Впрочем, к чести штурмбанфюрера, он же первым и опомнился и стал выдирать винтовку из рук караульного. Но тот ещё не опомнился вовсе и маузер так и не отдал. Бреннер же наблюдал всю эту сцену с такой сосредоточенной миной, что можно было подумать — пытался припомнить на «расовой» комиссии девичью фамилию своей бабушки…
Стёкла фонтаном брызнули со второго этажа.
Это был первый достаточно воинственный звук, чтобы сработать, как спусковой крючок напряжения. Напряжения, натянувшего и нервы, и жилы людей заунывным воем сирены. Не хватало только оправданного приложения этой энергии, накопленной до нетерпеливого озноба, до мурашек под кожей. И теперь этот деревянный хруст, стеклянный звон… Безошибочный звук хаоса, который не мог быть ничем иным, как прелюдией к драке.
Его расслышал даже комендантский курьер Альфред, несмотря на треск и куриное квохтанье мотоцикла, трясущегося под ним в бензиновой лихорадке. Он невольно выпустил рукоять акселератора на руле и обернулся…
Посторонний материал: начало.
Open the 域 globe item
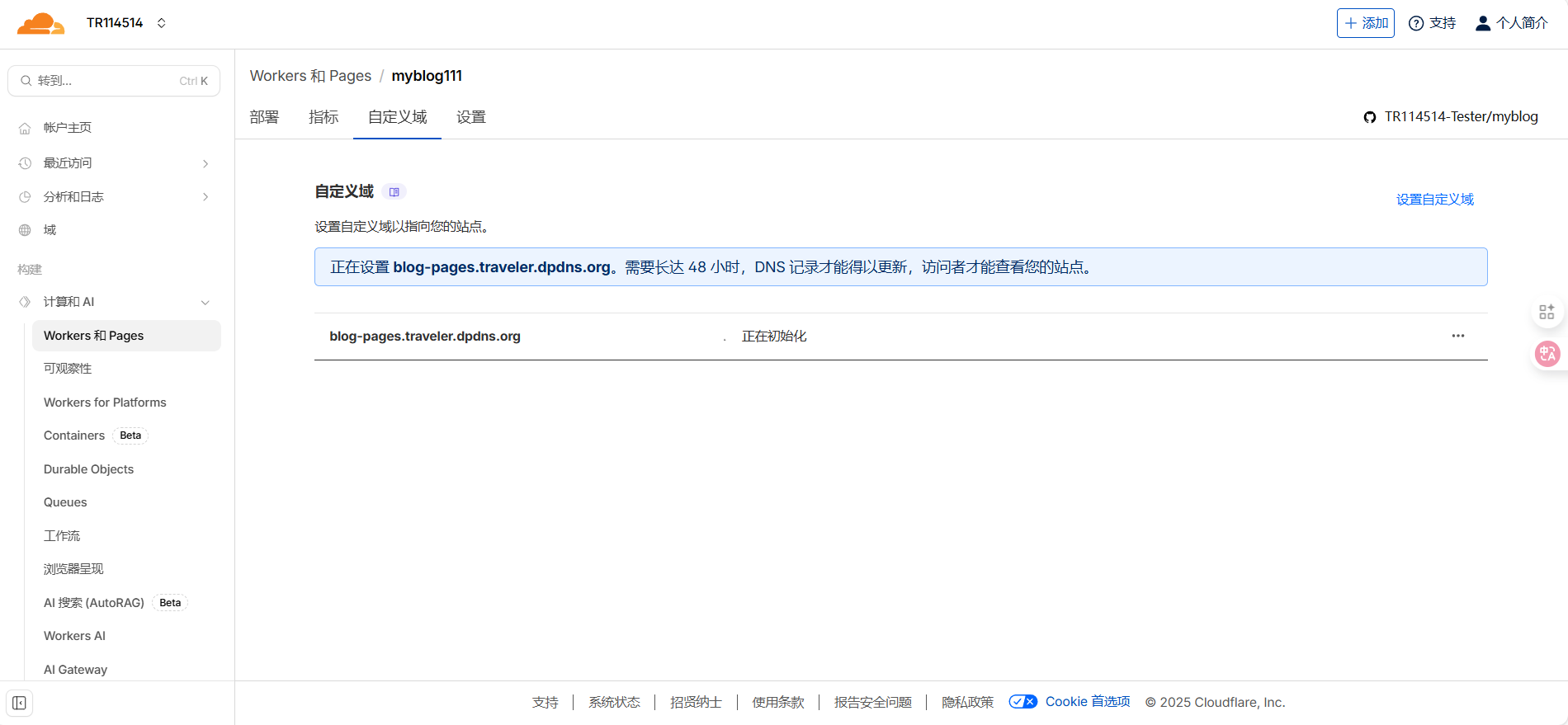Viewport: 1568px width, 725px height. tap(50, 230)
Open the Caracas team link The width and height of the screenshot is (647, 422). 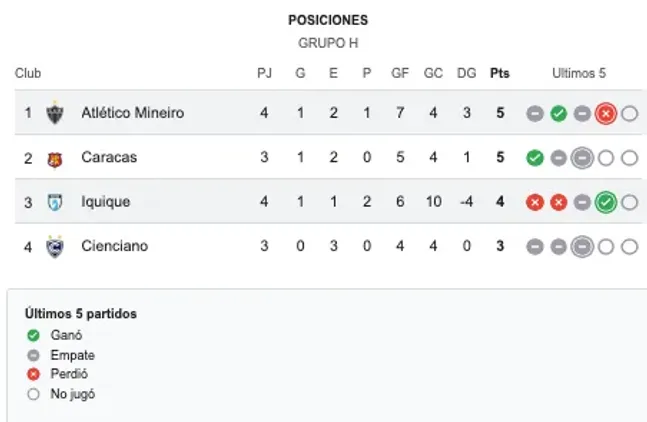coord(109,158)
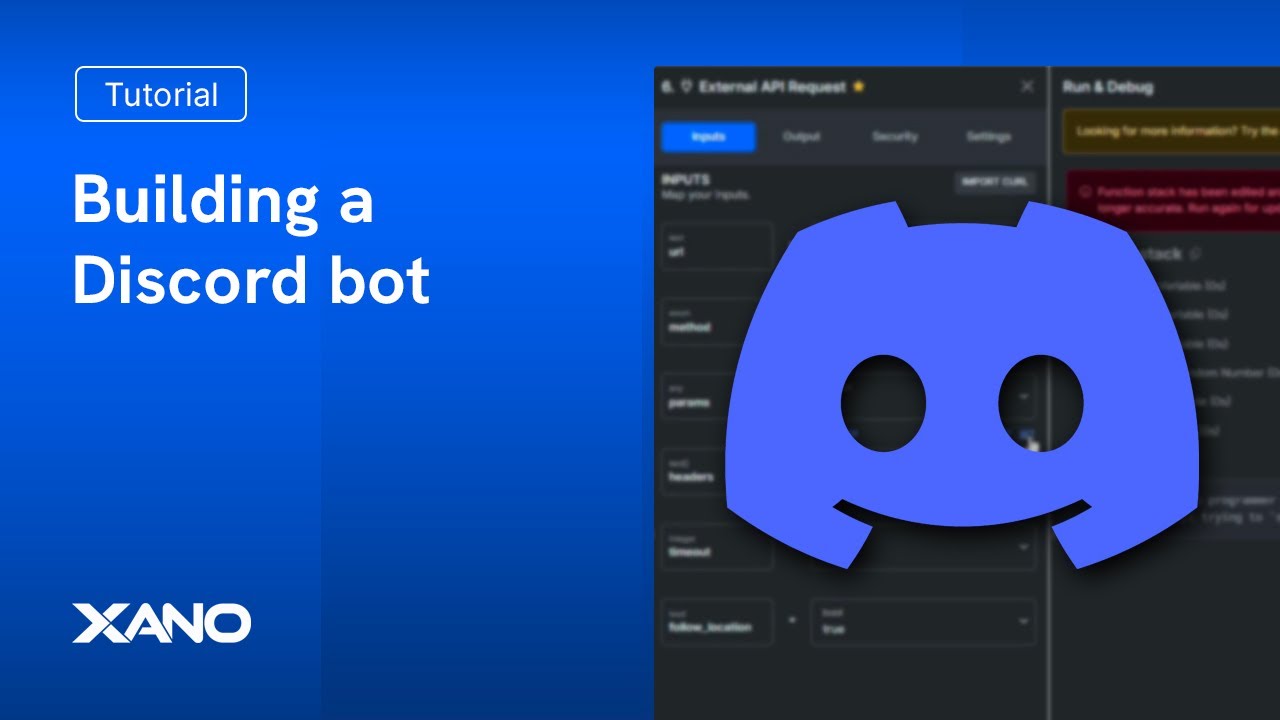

Подошвы сапог с самодельными косыми набойками для горного лазания и аккуратно заштопанная задница цвета хаки — последнее, что увидел Альфред в своей жизни.
— А вот и конь любовника под балконом… — проворчал Войткевич, кряхтя и потирая зад аккуратно заштопанных Асей галифе.
Stahlpferd — стальной конь «BMW R-31» — словно заржал в предчувствии лихой кавалерийской атаки. Это злосчастный Альфред, косо заваливаясь с сиденья в порожнюю коляску, потянул рукоять акселератора.
— Тпру! — ухватил никелированную рогатину руля Войткевич. — Далеко собрался? — спросил он скорее «стального коня», чем его седока.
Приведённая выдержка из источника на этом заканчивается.